The stories that have unfurled over the past four months regarding Bacchus Marsh Hospital’s maternity services have certainly been concerning. More than expected numbers of unexplained baby deaths were the trigger for the hospital’s board to be sacked and for the Health Minister to announce concerns about the hospital’s obstetric practices and standards of care. But the media’s handling of the issue has been focussed on blame and retribution and an almost voyeuristic preoccupation with personal stories of baby deaths and maternal wound infections. There also seems to have been little concern for the reputation of local health services in general.
There have been numerous television and print media stories about the alleged “horrors” of Bacchus Marsh hospital’s obstetric services. Even a newspaper piece written by one of the litigation lawyers.
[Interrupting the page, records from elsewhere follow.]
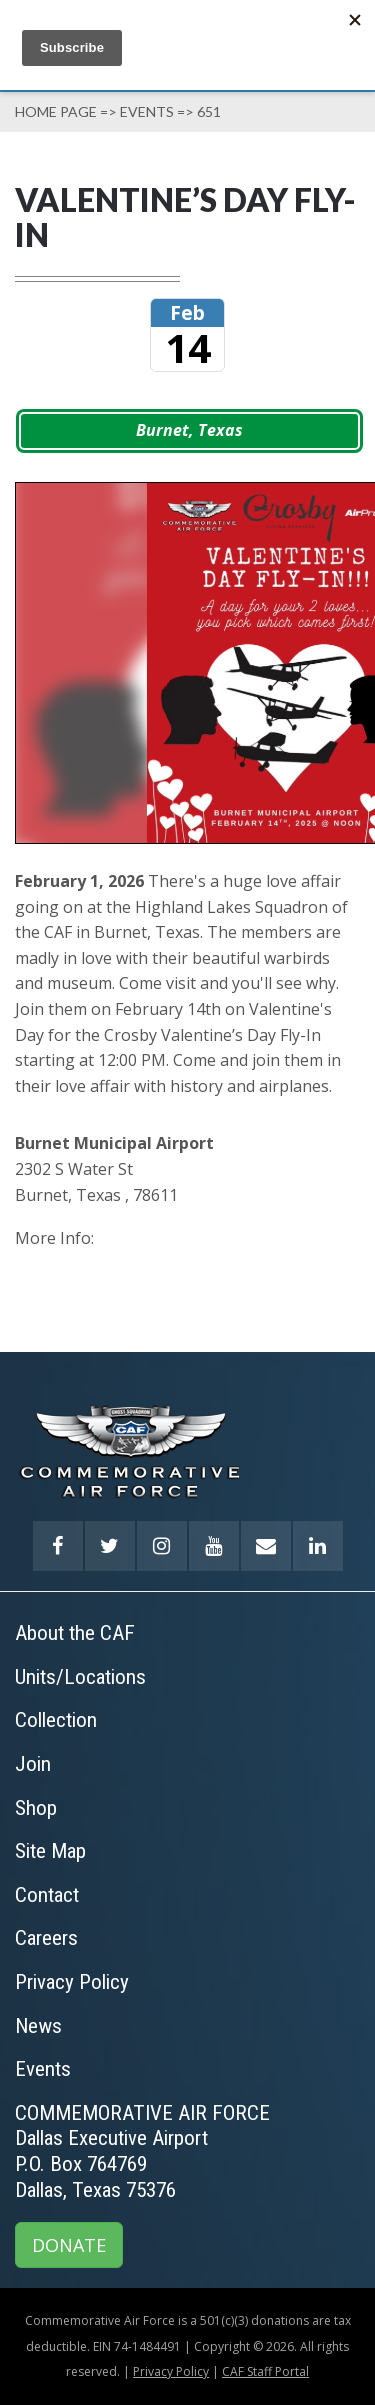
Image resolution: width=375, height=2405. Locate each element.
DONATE (69, 2245)
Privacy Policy (171, 2371)
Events (147, 111)
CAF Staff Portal (265, 2371)
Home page (56, 111)
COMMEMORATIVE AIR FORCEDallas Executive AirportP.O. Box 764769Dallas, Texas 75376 (142, 2151)
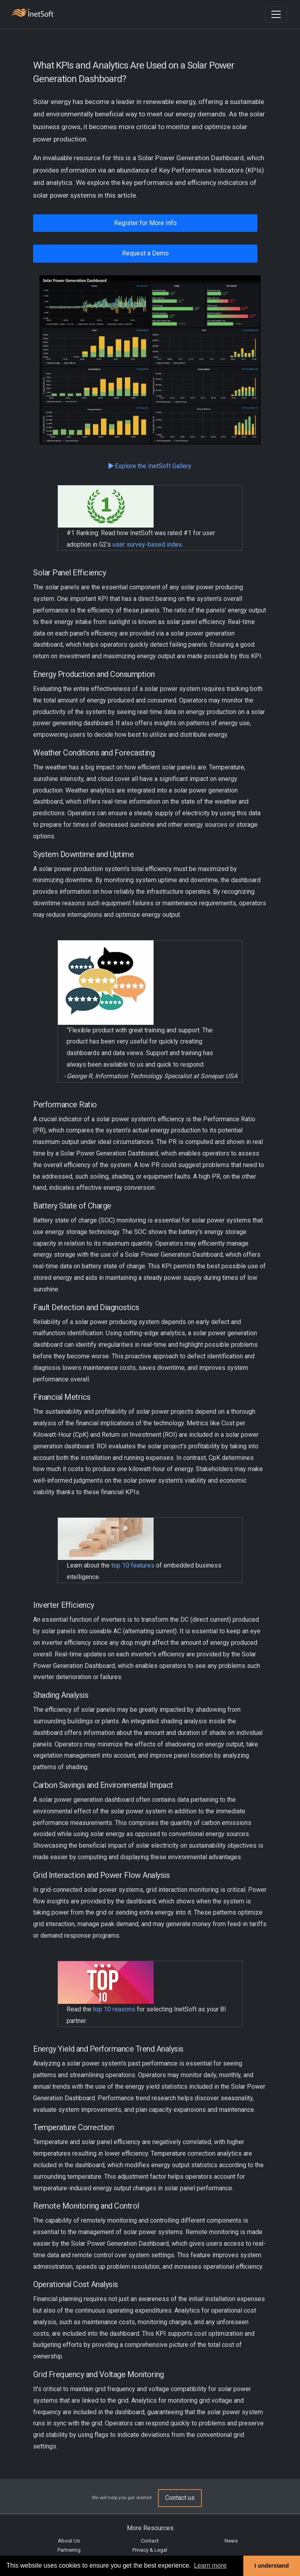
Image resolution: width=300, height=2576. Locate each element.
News (231, 2541)
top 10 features (132, 1565)
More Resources (150, 2528)
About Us (69, 2541)
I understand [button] (272, 2565)
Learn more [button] (210, 2565)
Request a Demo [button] (145, 253)
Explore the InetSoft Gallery (150, 466)
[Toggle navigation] (276, 14)
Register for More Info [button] (145, 223)
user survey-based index (147, 544)
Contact (150, 2541)
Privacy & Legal (149, 2550)
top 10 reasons (114, 2009)
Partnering (69, 2550)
Many of the stories in these reports have come from women whose babies have been stillborn or who have themselves personally suffered infections or complications post-birth at the hospital. Very upsetting stories. Of an often very personal nature. Life-changing events for these women and their families.
These stories have been used by the media to argue that particular doctors at the hospital are unfit to practice.
It is not the media’s responsibility to judge the competency of medical staff at this or any other health service and their use of women’s very personal experiences to this end does not honour these mothers or the memory of their babies.
Instead, the stories have been used to create emotional leverage bordering on hysteria, all the while touted as “giving mothers a voice”. Meanwhile these women have shared their heart-wrenching stories with the world – but to what end?
Many media segments have similarly implied that every baby death at every Victorian hospital is the direct result of medical mismanagement. Sadly, there are babies born every single day in Victoria who never take a breath. The perinatal mortality rate for Victoria in 2011 was 10 in 1,000 births. The reasons for these deaths are often a complex combination of macro structural issues and individual management – important factors that need ongoing close and careful examination by people with appropriate experience and training such as the Consultative Council on Obstetric and Paediatric Mortality and Morbidity (CCOPMM).
One newspaper article last year listed the “likelihood” of baby deaths in specific Victorian hospitals. Interesting stats but what do they really mean and to what end?
These are local community hospitals that people rely on for their healthcare.
There is rarely an alternative service for these people to choose. What do locals do when they lose trust in their neighbourhood health service? And what exactly does it mean that babies are 80% more likely to die at your local hospital? There was no attempt to contextualise these statistics.
At what point does the media take responsibility for the impact this kind of reporting has on undermining local trust in health services?
Bacchus Marsh is a local hospital. It has been a great option for women in the area with normal pregnancies to receive maternity care and to birth close to home. The number of women booking to have their babies there increased exponentially over the last ten years. Despite departmental concerns, the hospital is still open for business and presumably it’s staff are trying to somehow rebuild some of that local trust they gained as the hospital’s birth rate grew and grew over the last ten years.
From all this it seems that there are really two key issues that need addressing in this situation:
1. the professional regulation of medical and allied health practitioners is currently the responsibility of AHPRA, and its actions are being called into question, especially regarding delays into investigations of practice. No doubt this is a complex issue related to process and structure.
2.The other issue involves systems of management and leadership for hospitals in Victoria to ensure safe practice and good health outcomes in these services. Not exactly a racy media hook, but good structures can improve accountability and importantly, help to ensure that people trust their health services to provide safe care for them.
So why not focus on investigating these issues rather than fishing around for allegedly shonky operators who are unlikely to be solely responsible for large numbers of baby deaths, or bringing down the names of local health services who may or may not have practice issues related to their statistics?
If a health service is truly dangerous it should be shut down – no question.
But my heart is with those dedicated health professionals still working at Bacchus Marsh – battling every day the fallout from media stories denigrating their work.
It’s also with the women and families who have shared their stories of heartbreak publicly. Maybe their experiences will help us see the human side of the statistics.